*** DATA SUPPLIED Section Begins ***

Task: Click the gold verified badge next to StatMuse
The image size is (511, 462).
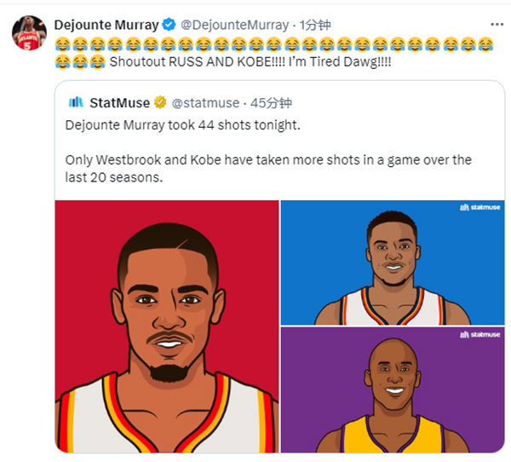Action: point(159,103)
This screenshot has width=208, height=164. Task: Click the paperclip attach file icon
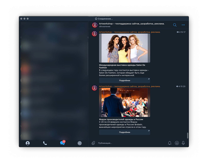[x=93, y=143]
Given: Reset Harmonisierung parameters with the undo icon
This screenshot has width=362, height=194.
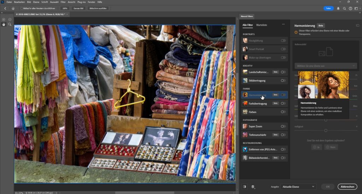Looking at the screenshot, I should click(357, 25).
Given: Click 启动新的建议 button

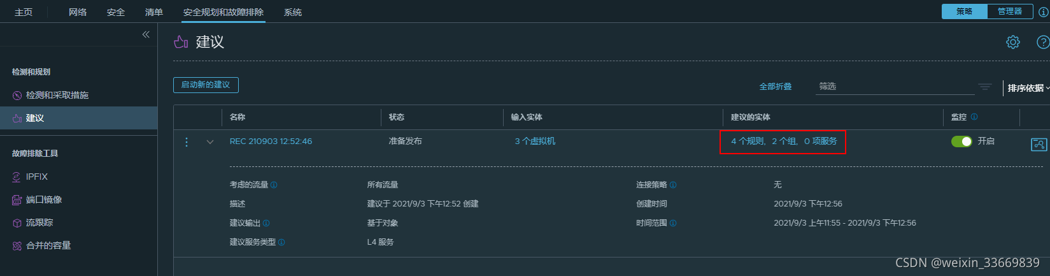Looking at the screenshot, I should coord(206,85).
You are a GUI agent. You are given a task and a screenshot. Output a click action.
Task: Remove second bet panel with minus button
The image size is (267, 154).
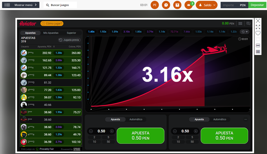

*** DATA SUPPLIED Section Ends ***

• **ASSIGNMENT**:
Beginning with the line holding "This screenshot has width=362, height=194.", copy each line exactly through the end of the records above, and leave every picture out.

• **ANSWER SPACE**:
This screenshot has width=362, height=194.
Looking at the screenshot, I should click(357, 25).
Given: Click 启动新的建议 button

Looking at the screenshot, I should coord(206,85).
You are a GUI agent. You are given a task and a screenshot. Output a click action.
Task: Remove second bet panel with minus button
The image size is (267, 154).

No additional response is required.